◆ WHAT THE EXERCISE ASKS
Using the lines below, work out the count of those that hold "agent". Give the number only.

───── TASK INPUT ─────

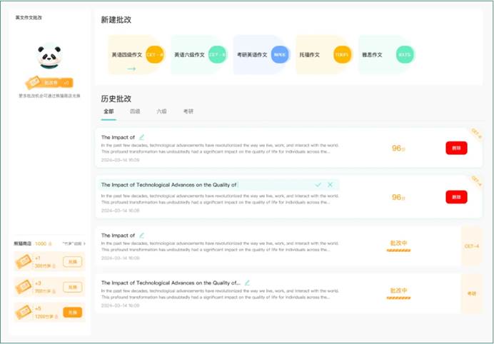Click the blue 考研 essay badge icon
The height and width of the screenshot is (344, 494).
pos(280,54)
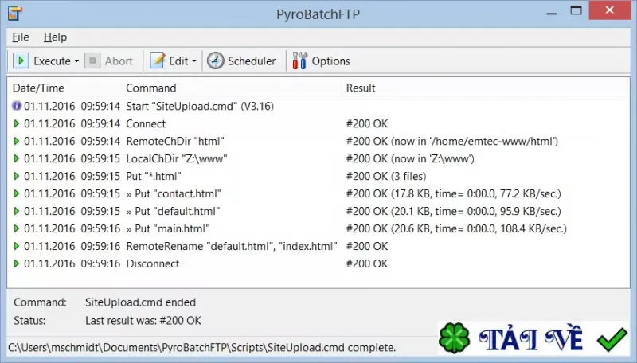
Task: Click the green Execute play icon
Action: [21, 61]
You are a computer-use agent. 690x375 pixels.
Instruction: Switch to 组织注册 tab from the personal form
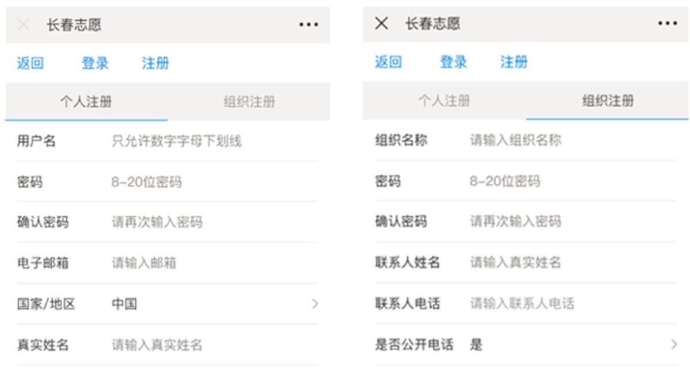(x=249, y=102)
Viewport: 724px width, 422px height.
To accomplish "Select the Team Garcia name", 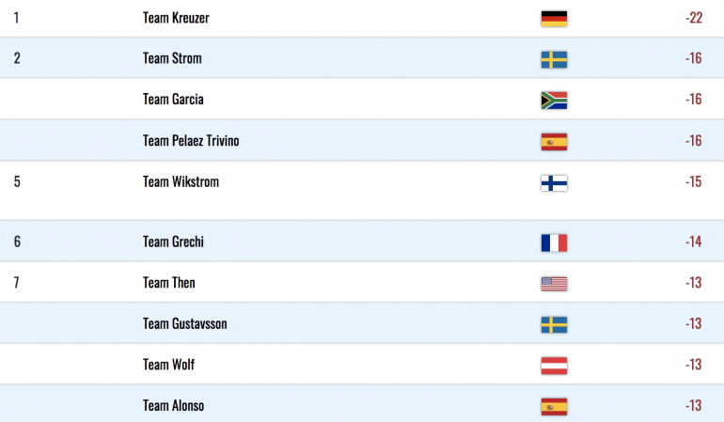I will (x=173, y=100).
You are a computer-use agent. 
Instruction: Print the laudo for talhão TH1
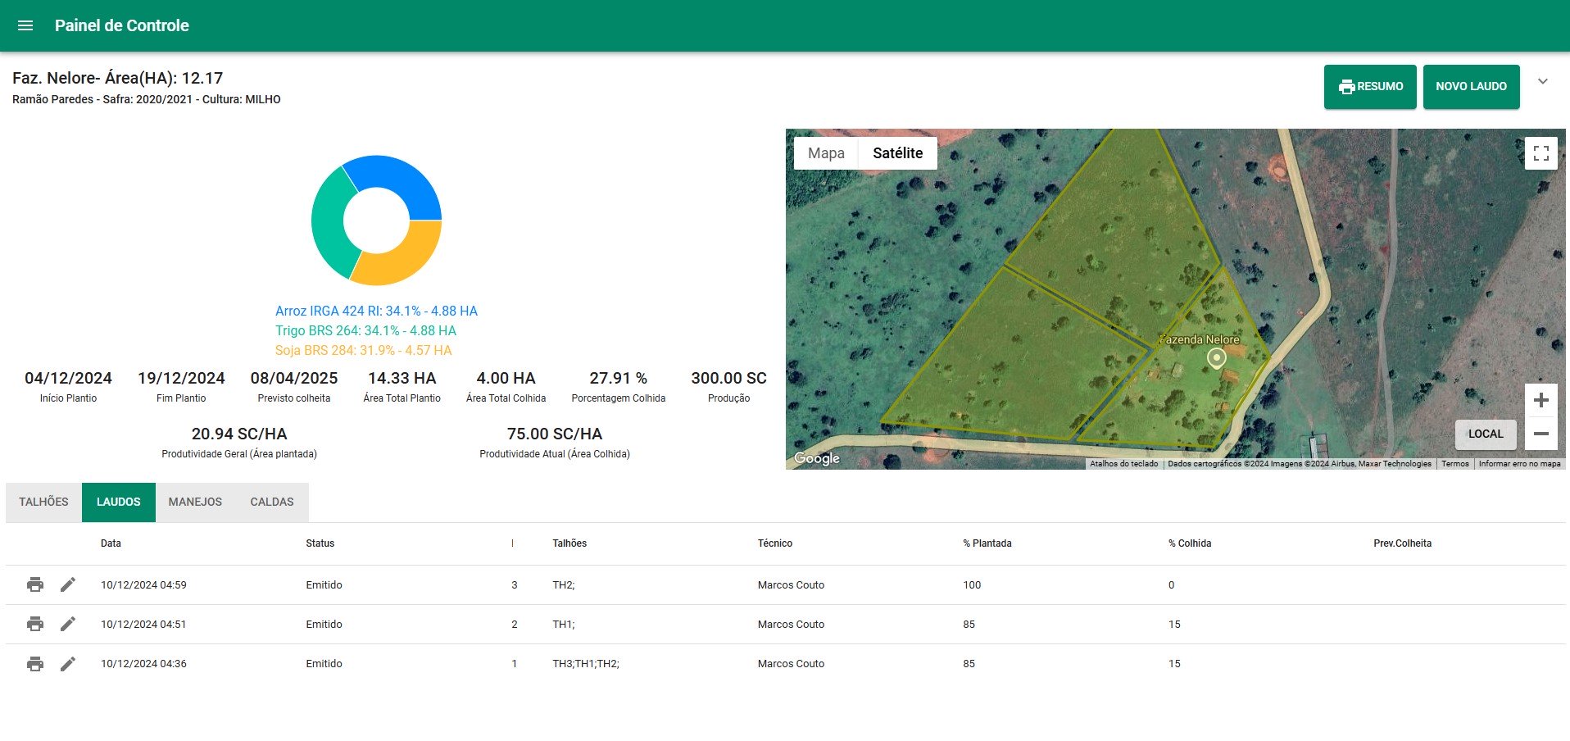(35, 624)
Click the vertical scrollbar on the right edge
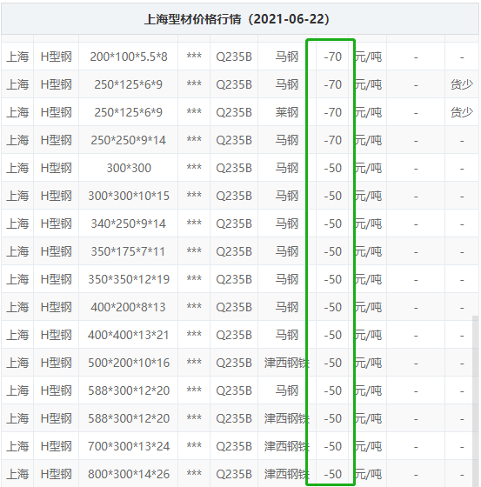 click(475, 401)
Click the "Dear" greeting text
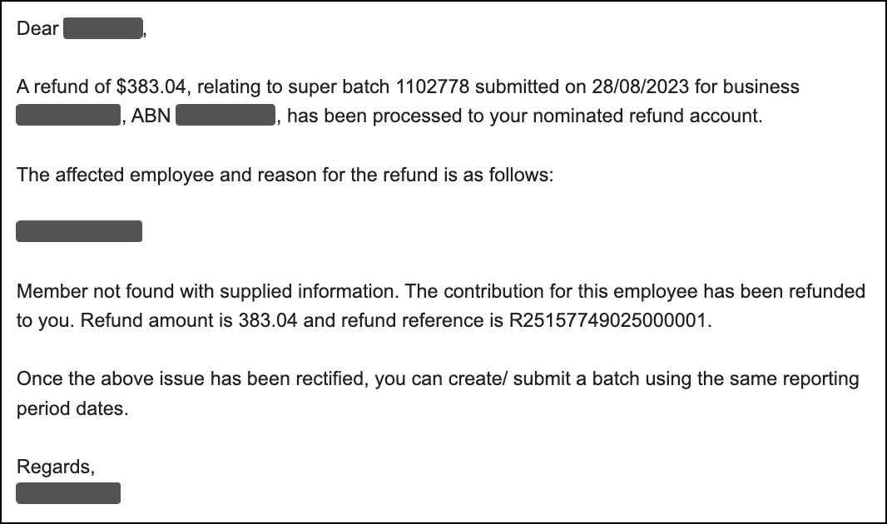 [37, 29]
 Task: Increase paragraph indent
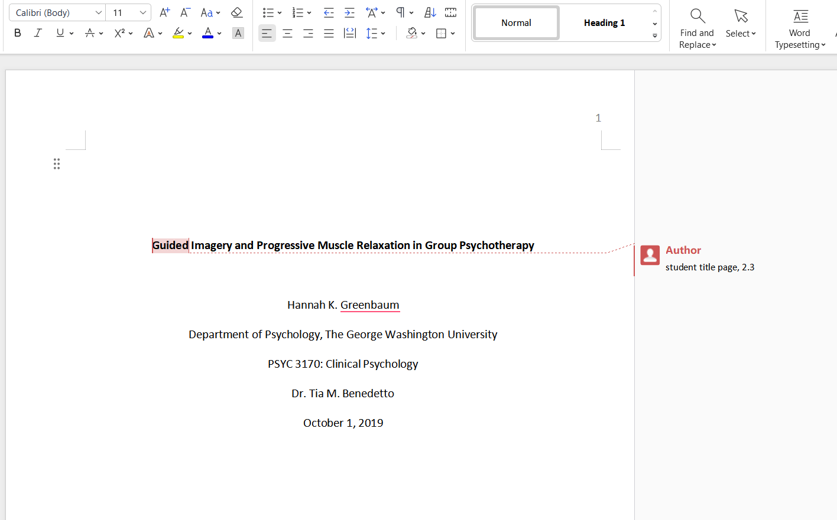pos(349,12)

─────

◆ RESPONSE BELOW
2